Updated: Nov 22, 2022
All progress has its rhythms, and our growth and success often come in fits and starts. Many times, there is quite a bit we don’t have control over, which impacts how we navigate change. One thing we can control, however, is how we choose to respond to the inevitable difficulties we run into.
When we are taking risks and pursuing what matters to us, when we are intimately connected with others, there is no question we will run into obstacles. Often and unavoidably. So when something is not unfolding as we intended, how can we respond in a way that taps into our resilience and focus on moving forward? One of the most important things we can do is pay attention to what we are telling ourselves in challenging moments. Is the internal dialogue after a set back some version of “I’ll never get this right. Things always go badly?" Or something along the lines of, “this is manageable, I just need to figure it out.” Faulty assumptions or negative self-talk undermine our ability to recover, and adversely impact outcomes.
It helps to have a a strategy for recovery and to practice the skills of resetting. Here are some questions that may help us get out of our own way - for positively reengaging and moving forward:
• What specifically am I reacting to?
• Is my reaction going to change anything (or make it more manageable or unmanageable)?
• Is how I’m responding going to help me resolve the issue or prevent the situation from happening again?
• Does it serve me to keep thinking this way? Why or why not? Are there alternatives?
• Is there another lense I can view this through that will help me move forward?
• Is what I’m telling myself about this situation true? What is faulty about what I’m thinking and what is accurate?
• Is there a way I’m protecting myself by continuing to believe this?

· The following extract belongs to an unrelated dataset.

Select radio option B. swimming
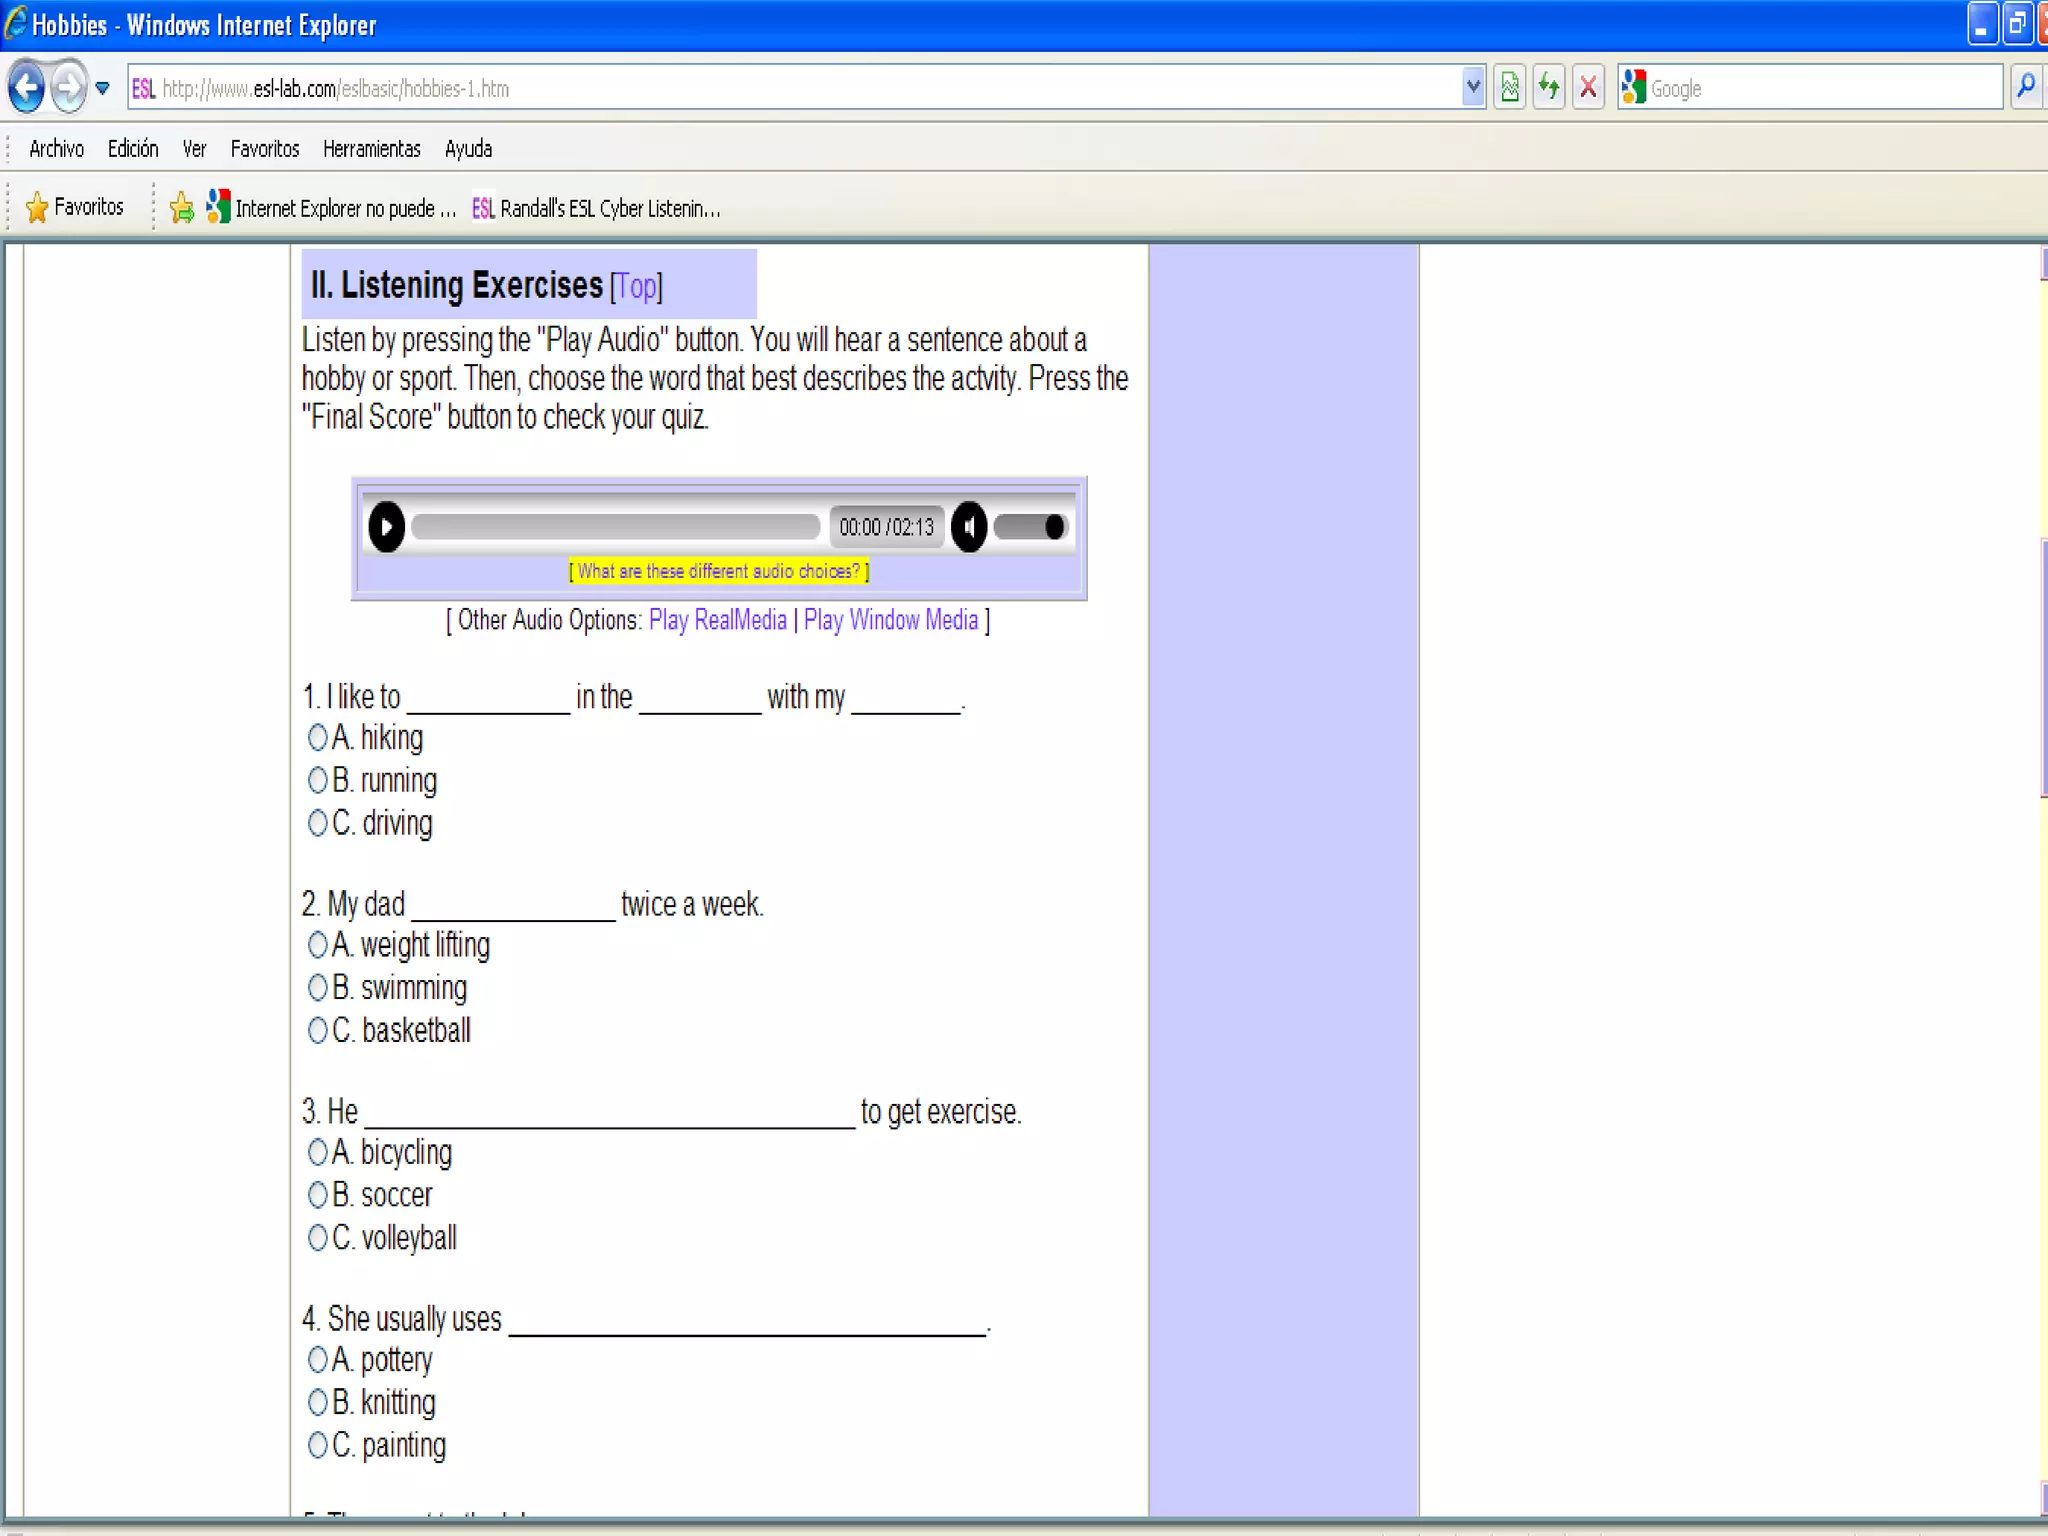The width and height of the screenshot is (2048, 1536). click(x=317, y=988)
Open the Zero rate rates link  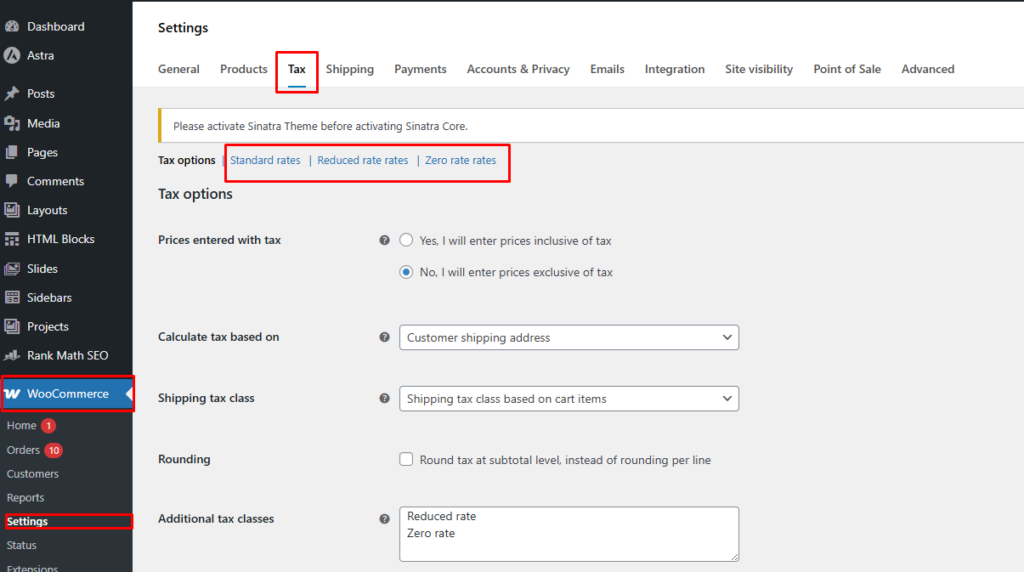[460, 160]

• Is my thinking performative or organized around how I feel I am supposed to manage something, or does it genuinely reflect my own values, wants and needs?
• Is my thinking driven by shame or fear? Can I move to a place of self-compassion or optimism?

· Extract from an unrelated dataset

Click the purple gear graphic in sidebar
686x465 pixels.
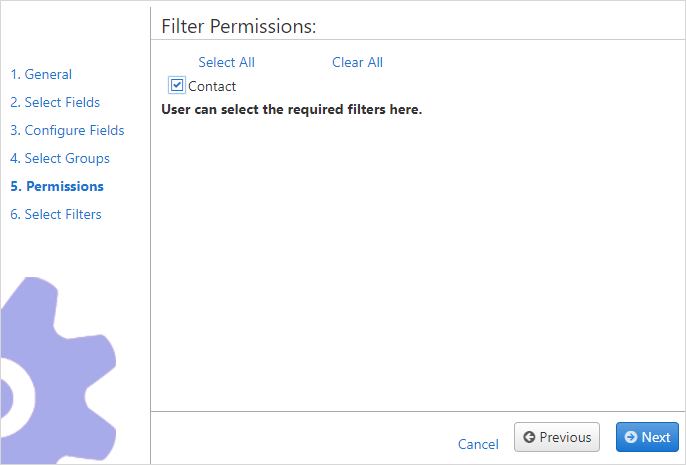coord(58,370)
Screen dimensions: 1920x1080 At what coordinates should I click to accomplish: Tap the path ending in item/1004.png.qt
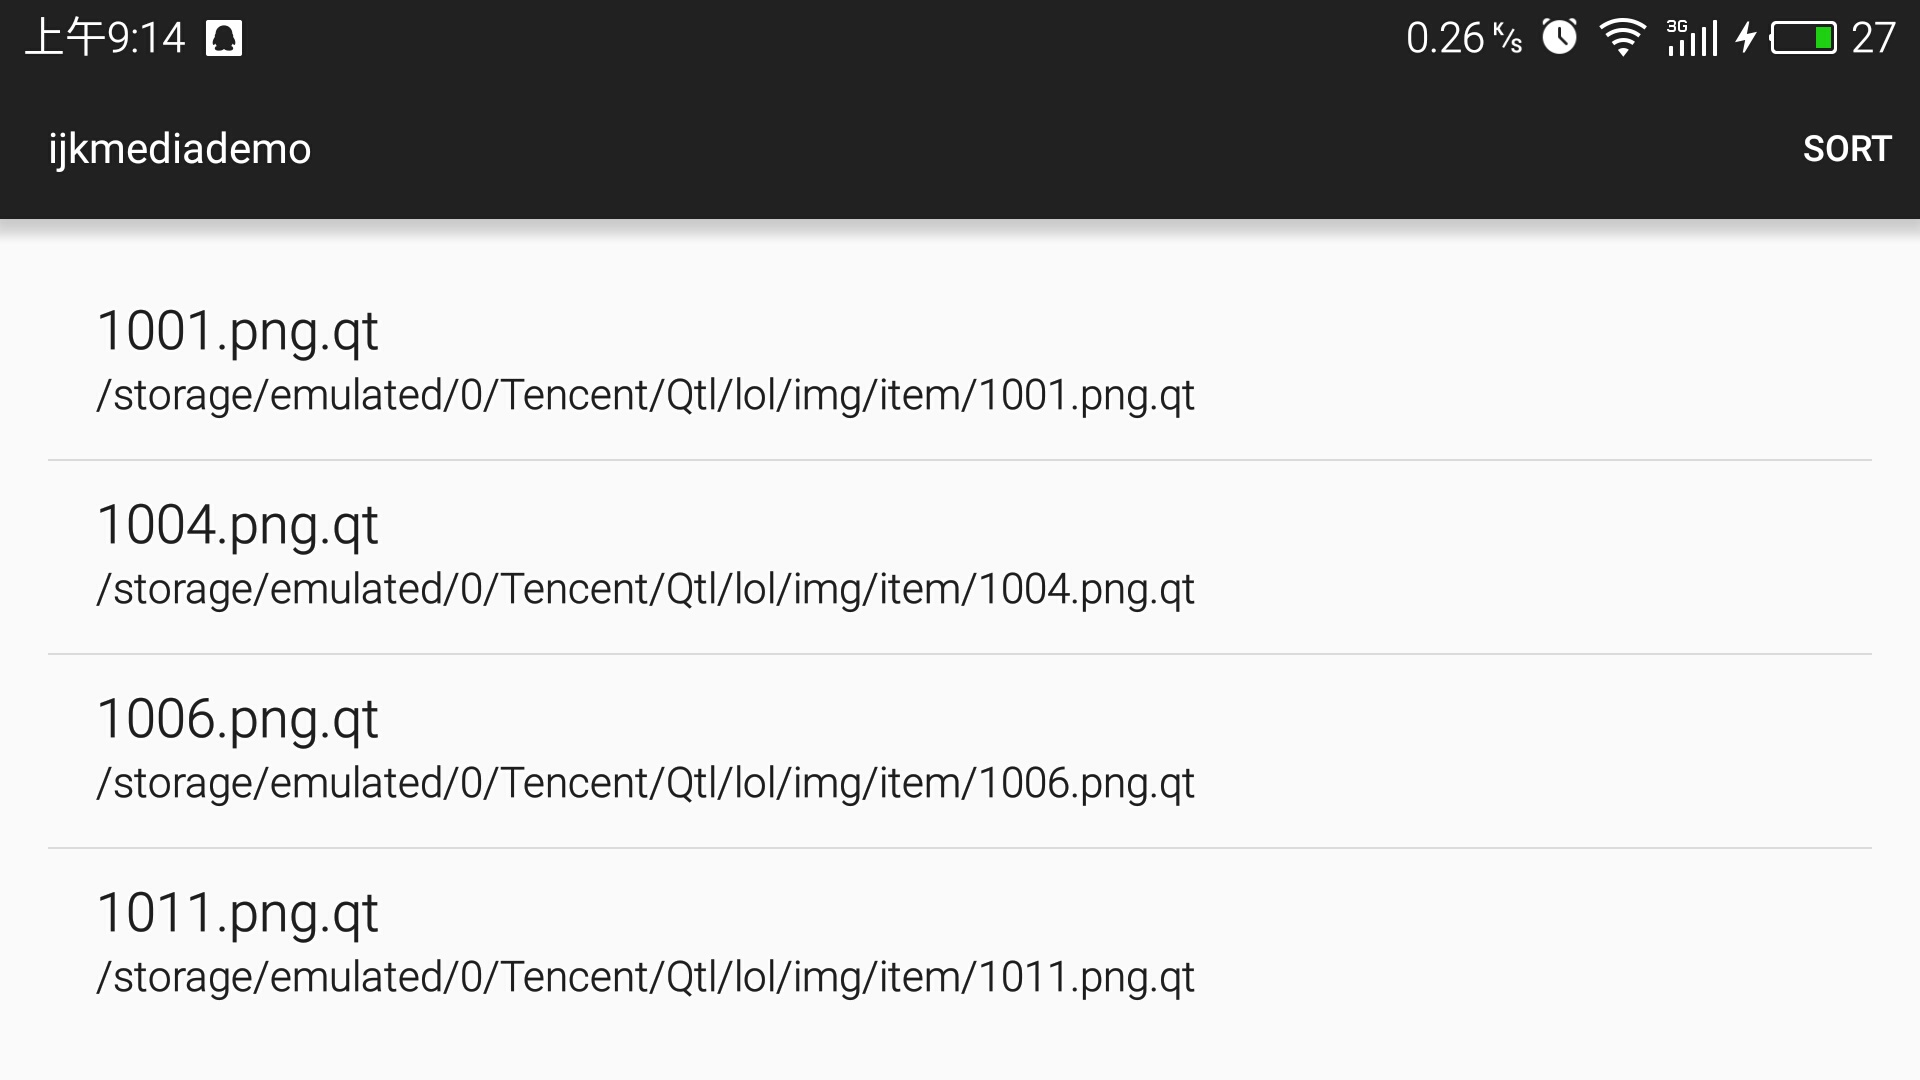[x=645, y=590]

• What piece of what I’m struggling with do I have some control over and what piece can not be changed? Is there anything I can let go of right now?
• Am I falling into all or nothing thinking by not recognizing where I can move the needle to some degree or make things a little bit more manageable for myself?
• Is perfectionism keeping me from seeing a situation accurately or recognizing what aspects I am managaing well?
Exploring these types of questions can help us assess what we can and can’t influence, as well as identify what we can do that may improve a situation. When we hit that roadblock it’s a good time to take a step back and reassess. A growth mindset reminds us there is an opportunity in these struggles. It can be the difference between doubling down on your efforts or giving up.
While recovering and resetting may mean you don’t move forward exactly the way you planned, hitting pause and assessing what is working and what isn’t helps you refocus. It’s about course correction, rather than chasing perfection.
Other tools for recalibrating may include:
• Constructing an amended goal. Not going so big. Identifiying manageable steps. We abandon plans too often because they are too ambitious or we overshoot. Recover by simplifying, working on what you can control, and executing on a smaller version for now.
• Knowing the difference between accountability and self-recrimination. Accountability involves taking stock of behavior and choices, and what worked and what didn’t. It recognizes there is a margin for error. Recrimation is blaming and shaming. There is no good path from beating ourselves up and it leaves us with very little capacity for objectivity, healthy risk taking, or problem-solving.
• Critically assessing what is getting in the way of getting back on track. Is it anxiety, vulnerability, boredom, thinking that it’s too much work, or making assumptions about how it’s going to play out? Take some time and space to figure out what may be holding you back.
• Practicing self-compassion. While you may want to be doing things differently, or better, than you are, recognize that our competency comes most often from how we choose to respond to challenges rather than performing perfectly. Setbacks are unavoidable when we are stretching ourselves, and the way we navigate these struggles are often how we develop frustration tolerance, persistence, flexibility and confidence. It’s how we endure the difficult moments that shape us.
• Recognizing progress. Scan for strengths: what are you getting right? What are you proud of? What small shifts have been made, what has been done well, and where have you adapted? When we focus on growth and growing, we combat that negative internal dialogue, and build muscle memory around our competencies.
Resilience isn’t a finite strength, and it’s not an inherent trait. It’s something that can be developed with purpose and practice, trial and error. In these uncertain times, with the many challenges we face – as we are out there finding our way culturally, interpersonally, professionally, academically – give yourself the opportunity to reset and recover. You’ll be better for it.